GLOBAL MARKETS – Asian equities decline from three-week high and dollar pullback

* MSCI ex-Japan reverses early gains, falling off the 3-week top

* Chinese, HK shares lower, CSI300 index 1% off

* Dollar softens to two-week lows

* Crude oil prices are rising on the hope of an economic recovery

SYDNEY, April 7 (Reuters) – Asian stocks retreated from a three-week high on Wednesday, dragged lower by Chinese stocks, although investors were still focused on upcoming corporate earnings ahead of more signs of a global economic recovery.

Eurostoxx 50 futures were down 0.1%, German Dax’s had barely changed, while London’s FTSE futures were up 0.4%. E-Mini futures for the S&P 500 were mostly flat.

Previously, MSCI’s widest index of Asia-Pacific stocks outside Japan had started briskly, rising to 697.01 points, a level last seen on March 18.

However, it succumbed to selling pressure, falling 0.1% for the last time after Chinese and Hong Kong stocks opened in the red following a strong rally last week.

China’s bluechip CSI300 index fell about 1%, while Hong Kong’s Hang Seng index fell 0.8%.

The geopolitical tensions in the region added to the jitters.

Taiwan’s foreign minister said on Wednesday it will fight to the end if China attacks, adding that the United States saw a danger that this could happen under increasing Chinese military pressure, including aircraft carrier drills, near the island.

Other Asian markets were still positive.

Japan’s Nikkei was up a bit, while Australian stocks were up 0.6% and South Korea’s KOSPI was up 0.3%. New Zealand ended up 0.7% higher.

Overall, the successful roll-out of vaccines in the United States and the UK, along with solid macroeconomic data, has increased investor risk appetite and boosted emerging market equities and assets.

“The US economy is experiencing the first effects of a potent double-dose vaccine from broad-based vaccination and fiscal stimulus,” said David Kelly, chief global market strategist at JP Morgan Asset Management.

“The reality is that forecasts remain very uncertain … (but) early signs show that the recovery is accelerating, suggesting a faster return to ‘normal’ than many could have hoped for a few months ago,” Kelly added.

Overnight, the three major Wall Street indexes closed lower, a day after the S&P 500 and Dow rose to record levels, driven by a stronger-than-expected job report last Friday and data showing a dramatic recovery in the U.S. service sector showed.

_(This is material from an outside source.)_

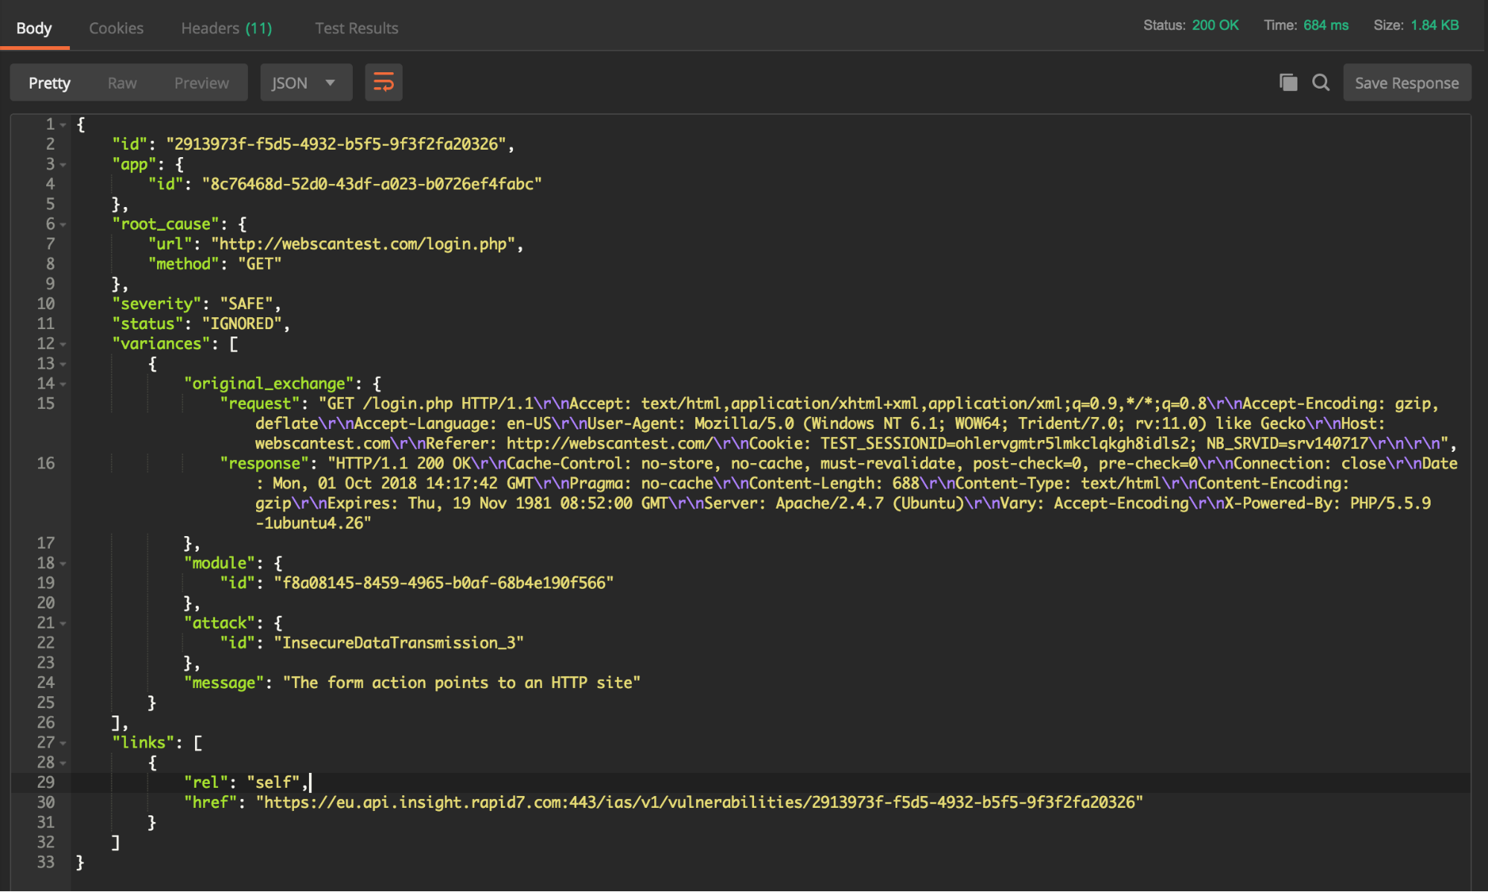Open the Headers (11) tab
Screen dimensions: 1488x892
click(226, 28)
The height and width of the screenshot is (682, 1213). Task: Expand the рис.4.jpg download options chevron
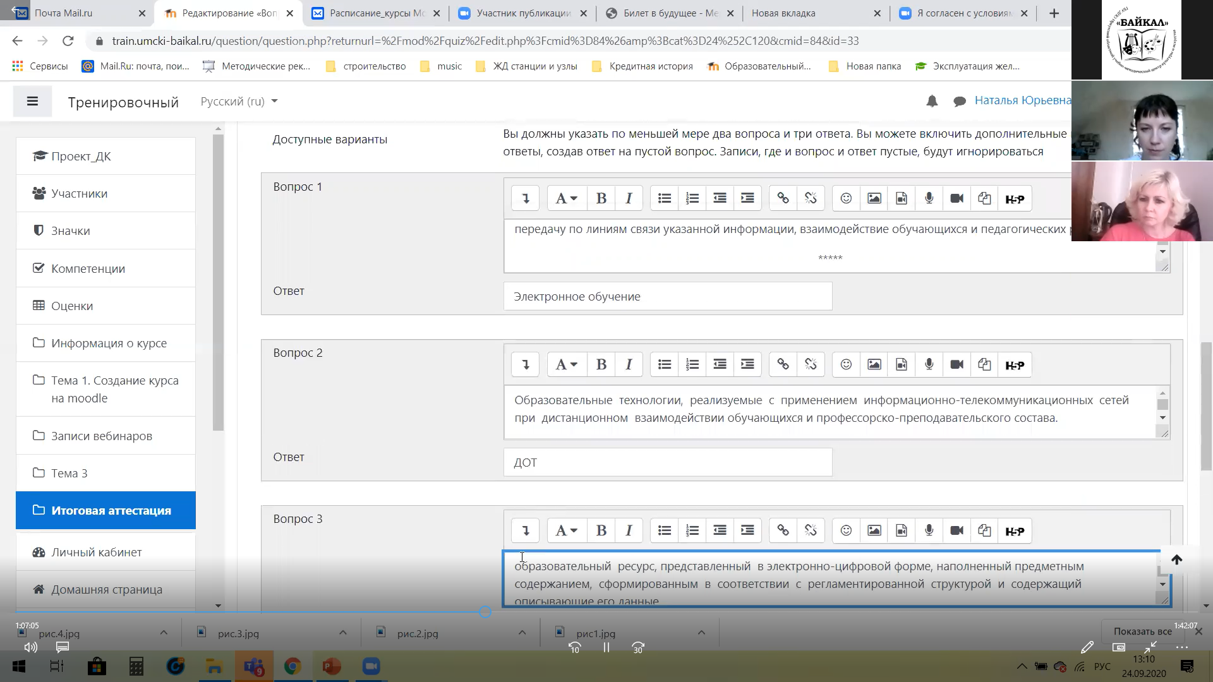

Investors also weighed in on the latest US job posting report, which showed that the number of job openings rose to its highest point in two years in February, while the number of hires made its biggest gains in nine months amid increased COVID-19 vaccinations and additional government incentives.

In addition, the International Monetary Fund raised its global growth forecast from 5.5% from 5.5% to 6% this year, reflecting the rapidly improving outlook for the US economy.

According to data from Refinitiv, the upcoming earnings season is expected to show S&P earnings growth of 24.2% from a year earlier, and investors will see if corporate results further confirm recent positive economic data.

Elsewhere, all eyes will be on the minutes of the US Federal Reserve’s policy meeting, with a rally in US Treasuries until Wednesday. Ten-year interest rates fell 1.6555% from 1.776% on March 30.

Five-year US Treasury yields fell sharply to 0.874%, weighing heavily on the US dollar.

Five-year Treasury yields are seen as an important barometer of investor confidence in the Federal Reserve’s pledge that it does not expect to raise interest rates until 2024.

The dollar rebounded from a two-week low of 92,246 against a basket of world currencies.

The euro was stable at $ 1.1874, the pound sterling was slightly weaker at $ 1.3788, while the Japanese yen was slightly lower at 109.77.

In terms of commodities, Brent crude oil futures remained stable at $ 63.74 a barrel, while US crude oil rose 2 cents to $ 59.35.

Spot gold was at $ 1,741.4 an ounce.